El Síndrome de Alimentación Selectiva

Tomado de: http://www.webconsultas.com

¿Qué es el Síndrome del Comedor Selectivo?

El sindrome del comedor selectivo hace referencia a aquella nutrición en la que hay una inadecuada variedad alimentaria. Aquella dieta que queda limitada a entre cinco y diez alimentos y que, además, se correlaciona con el rechazo a probar nuevos productos (trastorno designado como neofobia), tal y como nos lo explica el psicoterapeuta y responsable del área de Gestión del Conocimiento e Investigación en el Institut de Trastorns Alimentaris (ITA), Toni Grau.

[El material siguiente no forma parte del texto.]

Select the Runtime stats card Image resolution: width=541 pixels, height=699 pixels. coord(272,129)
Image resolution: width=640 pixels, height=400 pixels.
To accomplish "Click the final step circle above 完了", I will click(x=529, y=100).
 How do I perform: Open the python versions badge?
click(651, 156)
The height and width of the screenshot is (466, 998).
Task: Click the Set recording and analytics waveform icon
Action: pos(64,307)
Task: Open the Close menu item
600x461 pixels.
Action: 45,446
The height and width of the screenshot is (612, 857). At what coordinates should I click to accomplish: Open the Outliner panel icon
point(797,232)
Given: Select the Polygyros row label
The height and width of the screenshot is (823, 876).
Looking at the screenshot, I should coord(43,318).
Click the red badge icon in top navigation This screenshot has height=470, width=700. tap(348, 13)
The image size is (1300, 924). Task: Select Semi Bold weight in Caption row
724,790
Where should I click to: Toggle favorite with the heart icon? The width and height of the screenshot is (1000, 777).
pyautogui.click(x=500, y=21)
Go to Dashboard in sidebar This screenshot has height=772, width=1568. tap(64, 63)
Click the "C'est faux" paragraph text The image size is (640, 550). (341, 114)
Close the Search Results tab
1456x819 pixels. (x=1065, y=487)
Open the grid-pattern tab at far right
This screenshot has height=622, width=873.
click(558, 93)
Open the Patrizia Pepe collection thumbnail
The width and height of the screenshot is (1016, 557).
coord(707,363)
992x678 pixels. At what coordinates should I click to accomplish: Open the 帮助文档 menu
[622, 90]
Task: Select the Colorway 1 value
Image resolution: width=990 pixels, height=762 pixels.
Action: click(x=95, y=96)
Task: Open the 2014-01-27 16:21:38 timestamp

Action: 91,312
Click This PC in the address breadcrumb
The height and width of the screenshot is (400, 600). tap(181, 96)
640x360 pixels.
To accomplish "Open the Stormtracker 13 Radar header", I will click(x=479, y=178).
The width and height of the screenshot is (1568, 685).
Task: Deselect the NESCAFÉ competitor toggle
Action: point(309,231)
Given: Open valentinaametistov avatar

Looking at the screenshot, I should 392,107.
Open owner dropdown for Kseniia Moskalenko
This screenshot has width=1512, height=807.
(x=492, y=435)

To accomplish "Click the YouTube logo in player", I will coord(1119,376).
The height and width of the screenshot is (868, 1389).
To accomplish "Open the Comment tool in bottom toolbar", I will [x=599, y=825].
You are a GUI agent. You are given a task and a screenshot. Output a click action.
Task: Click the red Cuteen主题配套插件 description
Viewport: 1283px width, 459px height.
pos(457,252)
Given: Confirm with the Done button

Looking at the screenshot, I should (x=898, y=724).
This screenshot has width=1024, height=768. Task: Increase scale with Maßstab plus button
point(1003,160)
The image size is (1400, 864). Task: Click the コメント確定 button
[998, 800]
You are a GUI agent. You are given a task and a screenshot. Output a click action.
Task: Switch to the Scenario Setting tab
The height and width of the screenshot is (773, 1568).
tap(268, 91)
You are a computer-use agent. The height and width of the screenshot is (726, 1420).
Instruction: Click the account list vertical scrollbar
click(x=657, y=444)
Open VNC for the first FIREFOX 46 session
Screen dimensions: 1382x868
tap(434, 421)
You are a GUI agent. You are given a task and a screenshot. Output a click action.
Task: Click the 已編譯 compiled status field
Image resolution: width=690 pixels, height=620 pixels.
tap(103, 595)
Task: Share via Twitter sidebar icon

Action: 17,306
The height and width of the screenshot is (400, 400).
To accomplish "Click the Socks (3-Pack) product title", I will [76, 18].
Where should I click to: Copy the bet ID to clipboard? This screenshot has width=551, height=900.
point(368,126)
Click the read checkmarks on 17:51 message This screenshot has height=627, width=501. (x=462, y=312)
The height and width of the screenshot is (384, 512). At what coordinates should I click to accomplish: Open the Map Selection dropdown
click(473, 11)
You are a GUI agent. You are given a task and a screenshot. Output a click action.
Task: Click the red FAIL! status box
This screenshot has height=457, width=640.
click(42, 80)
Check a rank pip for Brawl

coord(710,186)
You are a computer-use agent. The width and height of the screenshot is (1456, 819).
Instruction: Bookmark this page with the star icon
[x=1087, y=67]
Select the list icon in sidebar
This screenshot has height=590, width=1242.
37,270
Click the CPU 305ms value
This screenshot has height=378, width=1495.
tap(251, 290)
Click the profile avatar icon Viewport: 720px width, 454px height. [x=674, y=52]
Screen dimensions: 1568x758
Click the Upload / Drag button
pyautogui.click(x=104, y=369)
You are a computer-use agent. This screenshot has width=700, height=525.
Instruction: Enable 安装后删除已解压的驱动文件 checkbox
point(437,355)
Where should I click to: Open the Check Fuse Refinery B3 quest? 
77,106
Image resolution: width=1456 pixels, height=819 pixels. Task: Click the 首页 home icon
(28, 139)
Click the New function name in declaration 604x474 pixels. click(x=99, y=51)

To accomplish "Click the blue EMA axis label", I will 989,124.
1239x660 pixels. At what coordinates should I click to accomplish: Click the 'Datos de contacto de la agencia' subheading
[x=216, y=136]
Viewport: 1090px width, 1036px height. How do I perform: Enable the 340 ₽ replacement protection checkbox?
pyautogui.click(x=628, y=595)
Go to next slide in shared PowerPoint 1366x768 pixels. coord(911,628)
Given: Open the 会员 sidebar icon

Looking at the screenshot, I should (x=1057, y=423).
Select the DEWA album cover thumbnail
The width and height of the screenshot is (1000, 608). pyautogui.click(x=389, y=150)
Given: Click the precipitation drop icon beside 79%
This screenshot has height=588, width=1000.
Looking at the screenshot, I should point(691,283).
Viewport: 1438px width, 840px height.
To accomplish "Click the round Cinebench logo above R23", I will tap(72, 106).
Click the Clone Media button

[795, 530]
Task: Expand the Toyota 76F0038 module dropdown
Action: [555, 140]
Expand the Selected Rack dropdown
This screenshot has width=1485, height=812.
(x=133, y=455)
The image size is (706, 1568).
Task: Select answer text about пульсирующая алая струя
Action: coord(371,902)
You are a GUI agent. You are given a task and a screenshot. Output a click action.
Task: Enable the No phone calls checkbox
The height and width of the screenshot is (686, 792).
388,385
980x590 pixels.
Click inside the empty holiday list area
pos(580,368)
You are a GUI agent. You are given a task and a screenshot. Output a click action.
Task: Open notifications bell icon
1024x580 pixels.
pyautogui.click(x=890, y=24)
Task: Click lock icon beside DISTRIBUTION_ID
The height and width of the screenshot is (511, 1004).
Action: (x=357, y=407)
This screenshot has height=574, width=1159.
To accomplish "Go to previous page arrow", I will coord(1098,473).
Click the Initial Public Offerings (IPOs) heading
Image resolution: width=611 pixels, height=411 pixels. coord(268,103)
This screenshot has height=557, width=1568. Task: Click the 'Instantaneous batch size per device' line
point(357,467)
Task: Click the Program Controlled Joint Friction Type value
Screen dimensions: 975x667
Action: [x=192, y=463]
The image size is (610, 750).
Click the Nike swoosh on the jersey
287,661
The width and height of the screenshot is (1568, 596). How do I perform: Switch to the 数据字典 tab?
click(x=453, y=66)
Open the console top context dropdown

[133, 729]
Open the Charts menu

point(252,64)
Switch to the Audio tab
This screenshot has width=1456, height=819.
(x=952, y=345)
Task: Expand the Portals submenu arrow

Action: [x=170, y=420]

En algunas ocasiones, el rechazo a ciertos alimentos se centra en determinadas texturas (por ejemplo las fibrosas), lo que excluye de la dieta grandes familias de alimentos como las frutas, las verduras y las hortalizas. Productos seguidos de cerca, en cuanto a evitación, por el pescado y las legumbres. En otras ocasiones, este rechazo se dirige hacia el aspecto externo de determinados alimentos (forma, color, tamaño…) y no tanto hacia su sabor.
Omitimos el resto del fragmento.